Dry cell biology
The increasing complexity and volume of microscopy data presents an opportunity for deciphering fundamental biological processes by analyzing image data. Discovery of complex dynamic patterns in such data require deep knowledge of the biological process, the experimental possibilities, the type of information that can be extracted and the computational tools to extract it. The field is desperately in need of computational (or ‘dry’) cell biologists, interdisciplinary scientists who can drive biological inquiry by bridging cell biology and computer science.
We work at the boundaries of quantitative disciplines and cell biology, identify scientific problems, steer (but usually do not perform) experiments, import, adapt and apply quantitative tools, and interpret the data to conceive testable numerical predictions. Read our "dry cell biologist" essay here and our perspective on data science in cell imaging here.
Interpretable deep learning
Deep learning has emerged as a powerful technique to identify hidden patterns in complex cell imaging data, but is criticized as uninterpretable - lacking the ability to provide meaningful explanations for the cell properties that drive the machine’s prediction.
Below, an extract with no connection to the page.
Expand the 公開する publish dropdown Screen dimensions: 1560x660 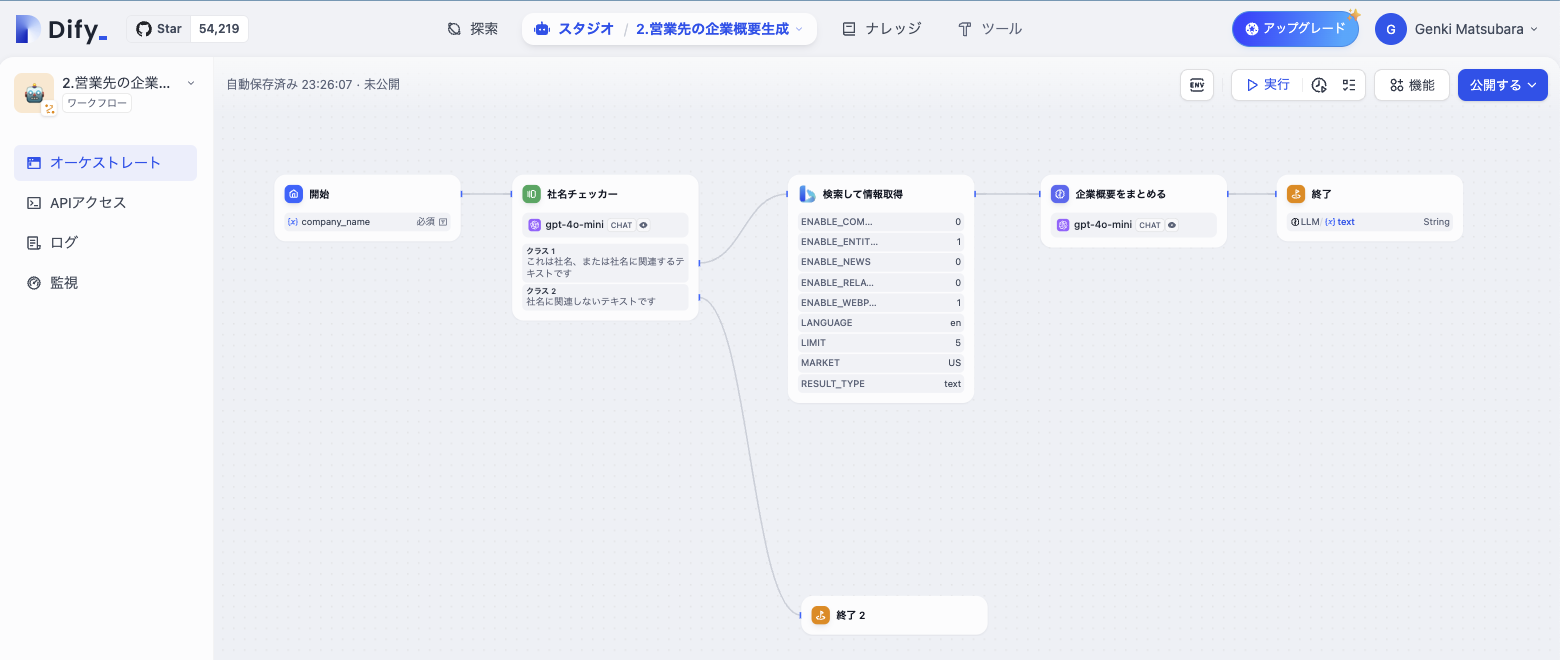1502,85
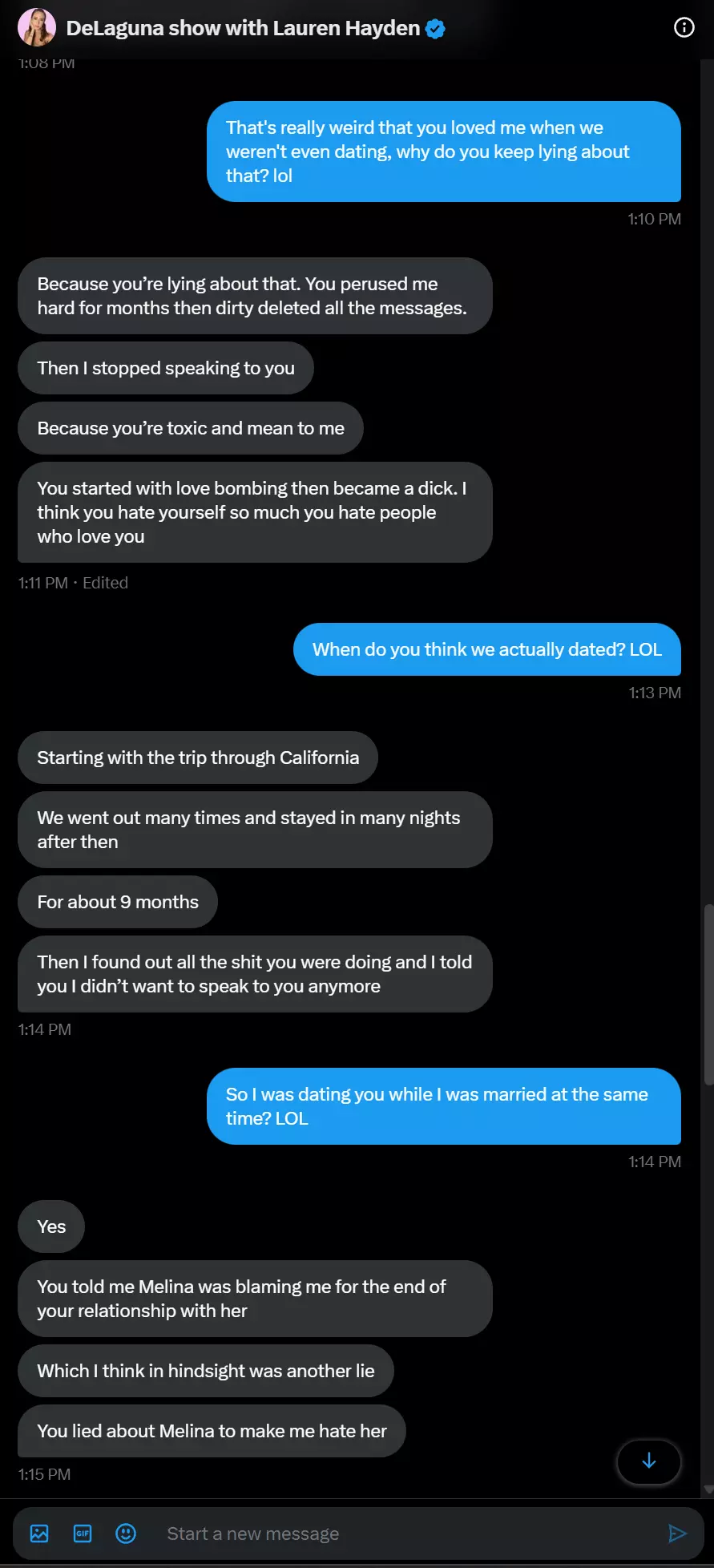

We "reverse engineered" a neural network to identify the cellular information that distinguish very aggressive and less aggressive metastatic cells (paper, The Scientist highlight, twitter summary).This was achieved by generating synthetic cell images in a controlled manner to amplify subtle cellular features that critically define the metastatic efficiency of a melanoma tumor. We are now applying similar ideas to other domains such as in vitro fertilization, organelle-organelle interactions and intracellular organization.
Bottom-up modular characterization of tissue state
How multicellular patterns emerge from the heterogeneous behavior and interactions of individual cells? We are developing computational tools to measure cell behavior and cell-cell information-transfer in dynamic multicellular systems and use these tools to decipher emergent collective cell behavior a variety of biological systems such as long-range cell-cell mechanical communication (biorxiv, twitter summary), collective cell death (paper, twitter summary), multicellular calcium synchronization (biorxiv, twitter summary).
Promoting computational cell biology by sharing and reusing cell image data
A key step toward involvement of computational scientists in cell biology is making image cell data publicly available for secondary analysis, and appreciation of such research by the cell biology community. As the first massive datasets are becoming publicly available we are now at the dawn of this revolution (Read our Perspective).
We are applying "new" data science approaches on "old" live cell imaging data to learn new biology. Specific project include protein localization and high content phenotypic screening.